# Cheap tarantula that makes cool webbing



## Desert scorps (Jun 5, 2015)

I am wondering what kind of T's are very cheap and make really cool webbings and lots of webbing in its enclosure. I want it to be cheap like 13$ for a sling. Anyone know a kind like that?


----------



## TownesVanZandt (Jun 5, 2015)

I don´t know anything about the prices on the other side of the Atlantic ocean, but I would recommend a GBB. They web a lot, they have great colours, grows fast enough and eat as much and often as they are offered something  Mine is also never using its hide and is always out lounging.


----------



## MrsHaas (Jun 5, 2015)

Obts are cheap and make lots of webbing if u can deal w the aggressiveness

Reactions: Like 1


----------



## TownesVanZandt (Jun 5, 2015)

MrsHaas said:


> Obts are cheap and make lots of webbing if u can deal w the aggressiveness


OBTs and Chilobrachys spp. are cheap and web a lot, but they do have more potent venom than a GBB and I would not recommend any of them unless you have some experience with fast and aggressive Ts.

Reactions: Like 1


----------



## Chris LXXIX (Jun 5, 2015)

Desert scorps said:


> I am wondering what kind of T's are very cheap and make really cool webbings and lots of webbing in its enclosure. I want it to be cheap like 13$ for a sling. Anyone know a kind like that?


_Chromatopelma cyaneopubescens_ is an heavy webber Tarantula and if webbing is what you search, then you're ok. Hard T, easy to care, beautyful.
For me, if someone isn't "scared" by speed, _Chromatopelma cyaneopubescens_ is the best starter/beginner Tarantula. I have not seen today a "psycho" GBB, nor a threat display by those i have raised, not hair kicking. Nothing. They bolt in their hide, always.
I don't know about the prices in USA/American continent.
Keep in mind also that "webbing", just like behavior, can depend by specimen. I have a _Brachypelma albopilosum_, adult female, she is an heavy webber.


----------



## Yentlequible (Jun 5, 2015)

Psalmopeous are a good one. On display a good amount of the time, or legs poking from their holes. Pretty easily spooked, so they will retreat into their tunnels. Beautiful species though.


----------



## just1moreT (Jun 5, 2015)

Holothele Incei put some cork in there tank and they go to building.


----------



## Bugmom (Jun 5, 2015)

I second Psalmopeous species. Slings are pretty inexpensive. GBBs are impressive webbers but you're unlikely to get one for your price range. 

Sent from my LG-E980 using Tapatalk


----------



## cold blood (Jun 6, 2015)

H. incei

C. fasciatum....very similar to GBB, but cheaper.

A. metallica and urticans...both pretty cheap, yet beautiful and they create great web canopies.

I find Psalms to be very hit or moss with the webbing.   All web, but they line their tubes with substrate.   Some leave it at that, others take it to another level and web everything.

If you are looking OW, C. marshalli/darlingi are both heavy webbers and inexpensive.

++++

Requirements:
a) In the tarantula thread, swap "canopies" for "tunnels" and reproduce the passage between "Sent from my" and "great web canopies.", inclusive.
b) Decide whether each statement agrees with the tarantula thread, answering yes or no and quoting the deciding words of the thread:
(i) TownesVanZandt's GBB never uses its hide.
(ii) Bugmom considers a GBB likely to fall within the asker's price range.
(iii) The Brachypelma albopilosum that Chris LXXIX mentions is a juvenile male.
c) According to the tarantula thread, what price does the original poster want to pay for a sling?

Records shown:
++++

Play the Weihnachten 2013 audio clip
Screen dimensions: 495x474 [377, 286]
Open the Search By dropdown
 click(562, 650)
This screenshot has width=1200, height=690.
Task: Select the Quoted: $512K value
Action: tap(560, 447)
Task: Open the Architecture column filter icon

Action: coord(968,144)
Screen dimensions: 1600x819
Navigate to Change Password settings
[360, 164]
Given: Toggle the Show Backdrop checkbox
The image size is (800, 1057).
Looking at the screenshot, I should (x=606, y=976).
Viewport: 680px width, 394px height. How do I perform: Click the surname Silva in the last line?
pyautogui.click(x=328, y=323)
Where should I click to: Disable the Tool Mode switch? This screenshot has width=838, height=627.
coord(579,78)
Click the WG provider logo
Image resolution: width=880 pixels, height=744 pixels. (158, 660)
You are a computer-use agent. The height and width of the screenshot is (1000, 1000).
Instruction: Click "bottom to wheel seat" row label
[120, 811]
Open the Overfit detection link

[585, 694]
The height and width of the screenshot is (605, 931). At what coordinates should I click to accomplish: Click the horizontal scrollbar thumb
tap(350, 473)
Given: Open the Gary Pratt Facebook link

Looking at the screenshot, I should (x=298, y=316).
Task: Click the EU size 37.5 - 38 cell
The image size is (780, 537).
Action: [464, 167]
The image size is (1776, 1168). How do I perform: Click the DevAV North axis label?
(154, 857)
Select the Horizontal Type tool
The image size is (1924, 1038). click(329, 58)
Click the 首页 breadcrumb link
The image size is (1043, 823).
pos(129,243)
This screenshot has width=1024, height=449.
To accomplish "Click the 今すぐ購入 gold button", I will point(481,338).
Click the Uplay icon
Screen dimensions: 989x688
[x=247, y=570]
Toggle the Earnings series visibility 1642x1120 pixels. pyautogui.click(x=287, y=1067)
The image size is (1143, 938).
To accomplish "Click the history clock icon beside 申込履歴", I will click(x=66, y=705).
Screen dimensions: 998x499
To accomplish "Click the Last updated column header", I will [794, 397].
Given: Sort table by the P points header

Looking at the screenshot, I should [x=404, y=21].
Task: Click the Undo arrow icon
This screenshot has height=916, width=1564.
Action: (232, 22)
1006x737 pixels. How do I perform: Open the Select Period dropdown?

++++

Outputs in order:
a)
Sent from my LG-E980 using Tapatalk


----------



## cold blood (Jun 6, 2015)

H. incei

C. fasciatum....very similar to GBB, but cheaper.

A. metallica and urticans...both pretty cheap, yet beautiful and they create great web tunnels.

b)
(i) Yes: "Mine is also never using its hide and is always out lounging."
(ii) No: "GBBs are impressive webbers but you're unlikely to get one for your price range."
(iii) No: "adult female, she is an heavy webber."

c) About 13 dollars ("13$ for a sling").